Sesimize kulak verilseydi, birçok sorunu konuşmazdık

Daha iyi bir eğitim için çalışmalar yaptıklarını, eğitim çalışanlarının sorunlarından arınmış bir şekilde işlerinin başına gitmeleri için çaba harcadıklarını dile getiren Yayla, “Dikkat çektiğimiz sorunlara zamanında ve kabul oranı yüksek çözümler üretilseydi, beklentileri karşılayan adımlar atılsaydı, yanlış uygulamalarda ısrar edilmeseydi, bugün birçok sorunu konuşmuyor olacaktık. Yıllardır ‘öğretmene saygı’ dedik, eğitimin aktörü olan ‘öğretmenleri figürana dönüştüren uygulamalardan vazgeçin’ dedik. Yetkililer ısrarla duymazdan geldi. Bildiğini okumaya devam etti. Gelinen nokta oldukça düşündürücüdür. Şiddet aldı başını gidiyor, eğitim çalışanları sık sık şiddete maruz kalıyor, bazısı ölümle sonuçlanıyor. Son olarak İzmir Ödemiş’te Okul Müdürümüz Ayhan Kökmen öğrencisi tarafından silahlı saldırıya uğradı ve hayatını kaybetti. Bu olayın son olmasını temenni ediyorum. Ayhan öğretmenimizin öldürülmesi aslında bir sonuçtur. Bu sonucun sebepleri, Millî Eğitim Bakanlığı’nın yanlış politikaları ve hatalı icraatıdır. Siz öğretmene performans getirirseniz, mülakatla öğretmen alarak insanları kutuplaştırırsanız, öğretmenin özlük haklarını 4/B ile ortadan kaldırmaya çalışırsanız, her 4 yılda bir eğitim çalışanlarına sınav yapmaya kalkışırsanız, eğitimcinin itibarını ayaklar altına aldırtırsanız işte sonuç bu olur” ifadelerini kullandı.

‘Ben yaptım, oldu’ anlayışından vazgeçilmelidir

Sendika olarak müfredattan öğretmen atamaya kadar milletin geleceğine yön veren eğitimle ilgili birçok çalışma yaptıklarını kaydeden Yayla, “Bu gibi menfur olayların yaşanmaması için üzerimize düşeni yapmaya hazırız.
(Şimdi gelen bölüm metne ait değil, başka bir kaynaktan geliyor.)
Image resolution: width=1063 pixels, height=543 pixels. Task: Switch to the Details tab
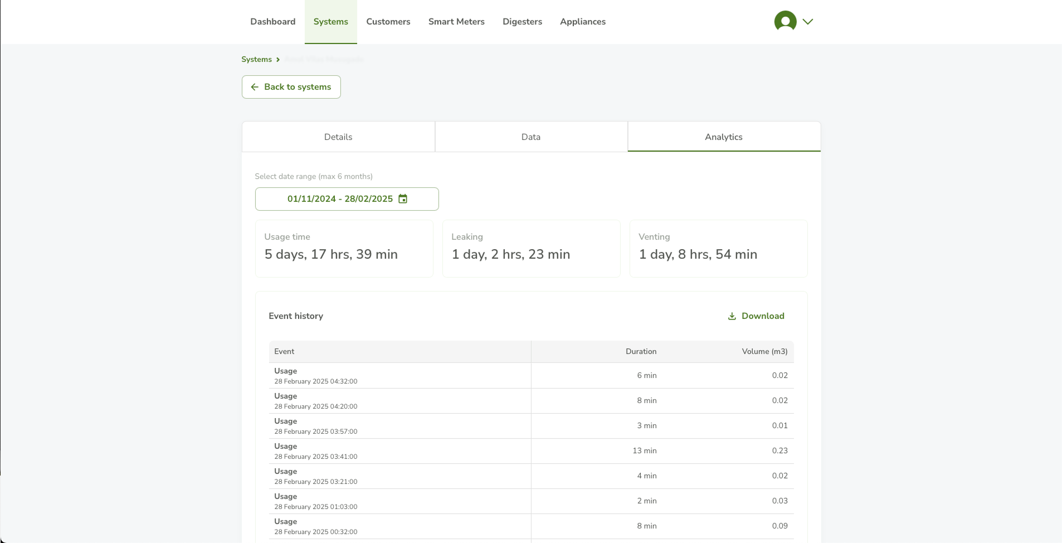click(338, 137)
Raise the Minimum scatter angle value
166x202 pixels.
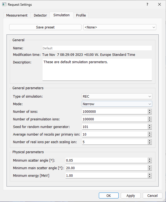pos(150,159)

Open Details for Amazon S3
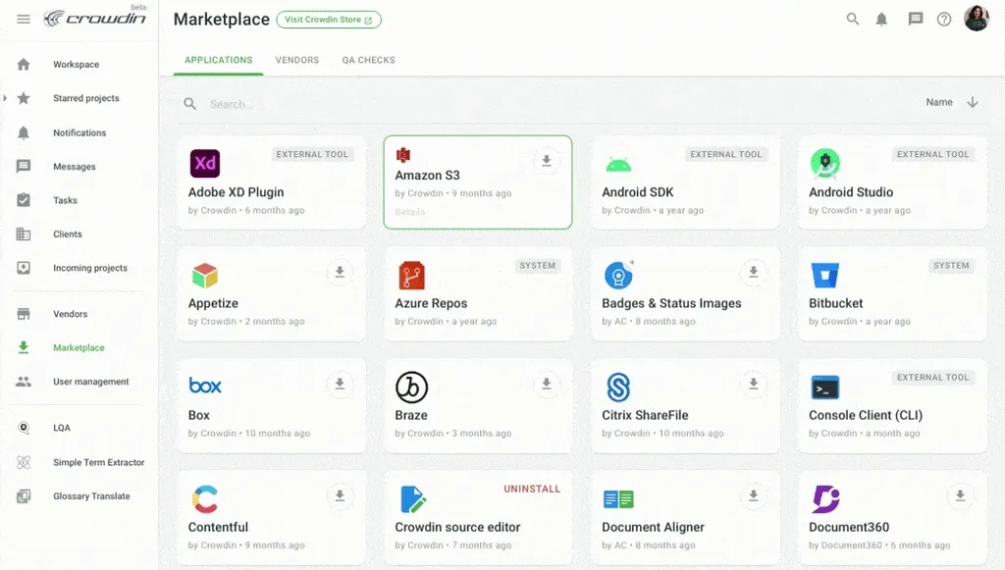click(410, 211)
Bakanlığın ‘ben yaptım, oldu’ anlayışından vazgeçmesi, paydaşların sesine kulak vermesi, görüş ve önerilerini göz önünde bulundurarak çalışma yapması gerekmektedir” diye konuştu.


Eğitim-Bir-Sen Denizli 1 No’lu Şube Başkanı Kazım Tefçi’nin de bir konuşma yaptığı programda, Çalışma Hayatı Uzmanı Tarkan Zengin ‘Etkili Sendikacılık ve İletişim’ başlıklı bir sunum yaptı.